CHAPTER FIFTY-SEVEN

“Shit. There goes the plan.”

“What’s wrong?” Nico asked Rasia. As Rasia had predicted, the scavengers launched out to accost them the moment Rasia’s ship came into view of the Graveyard.

“Those scavengers aren’t Crimsons,” Rasia said. “This should be interesting.”

Nico frowned at that news. She adjusted the collar around her neck, modified with enough room for her to take a full breath. Azan had done a great job on it, and she hoped all his effort wasn’t for naught.

Rasia stopped the windship, and Nico climbed down the stairs to meet with the scavengers. Zephyr and Kelin followed behind her. Suri and Azan were both absent, tasked with preparing the distraction with the other ship. Hopefully, things were going to plan on their end.

“Where is Timar, Han of the Crimson Scavengers?” Nico asked.
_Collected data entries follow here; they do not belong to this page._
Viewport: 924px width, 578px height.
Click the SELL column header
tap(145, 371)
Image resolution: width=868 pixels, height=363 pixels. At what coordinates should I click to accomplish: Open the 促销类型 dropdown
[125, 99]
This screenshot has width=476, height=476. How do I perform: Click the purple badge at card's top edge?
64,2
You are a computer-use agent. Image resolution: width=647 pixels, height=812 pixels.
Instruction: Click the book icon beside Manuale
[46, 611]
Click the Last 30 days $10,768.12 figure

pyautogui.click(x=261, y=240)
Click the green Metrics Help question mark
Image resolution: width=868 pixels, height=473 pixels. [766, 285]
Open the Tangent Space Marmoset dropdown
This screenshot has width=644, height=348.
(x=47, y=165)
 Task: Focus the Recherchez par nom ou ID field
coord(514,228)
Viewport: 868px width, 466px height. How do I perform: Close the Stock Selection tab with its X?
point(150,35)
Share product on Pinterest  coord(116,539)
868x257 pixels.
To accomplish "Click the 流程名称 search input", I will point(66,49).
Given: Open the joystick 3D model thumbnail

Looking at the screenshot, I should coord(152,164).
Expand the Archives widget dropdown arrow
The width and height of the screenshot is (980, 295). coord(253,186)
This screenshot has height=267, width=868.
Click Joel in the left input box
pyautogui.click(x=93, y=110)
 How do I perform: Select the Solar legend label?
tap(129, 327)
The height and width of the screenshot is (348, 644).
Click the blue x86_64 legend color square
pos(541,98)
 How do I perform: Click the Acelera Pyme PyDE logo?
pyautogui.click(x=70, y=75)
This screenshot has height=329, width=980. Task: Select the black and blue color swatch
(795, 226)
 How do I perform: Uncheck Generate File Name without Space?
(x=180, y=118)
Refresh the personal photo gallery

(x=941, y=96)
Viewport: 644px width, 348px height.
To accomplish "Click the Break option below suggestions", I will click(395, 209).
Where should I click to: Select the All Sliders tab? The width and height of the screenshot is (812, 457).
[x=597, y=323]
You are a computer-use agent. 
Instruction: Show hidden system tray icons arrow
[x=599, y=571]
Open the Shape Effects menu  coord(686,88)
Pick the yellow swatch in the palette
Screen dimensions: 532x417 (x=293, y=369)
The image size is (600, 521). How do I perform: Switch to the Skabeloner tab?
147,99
It was Rasia’s idea for Nico to take the lead. The more attention on Nico, the less attention on Rasia.

“We kicked that shroud out a day ago,” the scavenger answered. “We represent the Serpentines. Timar might no longer be in control of this territory, but the Cobalt-Serpentine alliance is aware of Timar’s deal and is willing to honor it.”

“Fine. I offer to willingly exchange myself for Kai-ji. In addition, my kull will also come with me,” Nico said, motioning to Rasia, Zephyr, and Kelin. “They will ensure that my jih leaves the Graveyard as promised.”

The facehunters shared several glances with one another, trading silent words, before the leader nodded.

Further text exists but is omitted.